___ Bereitgestelltes Material ___

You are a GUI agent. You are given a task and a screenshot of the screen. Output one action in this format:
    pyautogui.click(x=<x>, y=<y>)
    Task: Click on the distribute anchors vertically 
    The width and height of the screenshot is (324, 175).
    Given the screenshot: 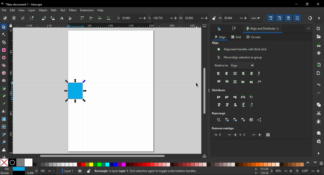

___

Auftrag> Gib diese Zeilen unverändert wieder, und zwar für alle Einträge. Lass die Bilder dabei weg.

Erledigte Aufgabe>
You are a GUI agent. You are given a task and a screenshot of the screen. Output one action in this format:
    pyautogui.click(x=<x>, y=<y>)
    Task: Click on the distribute anchors vertically 
    The width and height of the screenshot is (324, 175).
    Given the screenshot: 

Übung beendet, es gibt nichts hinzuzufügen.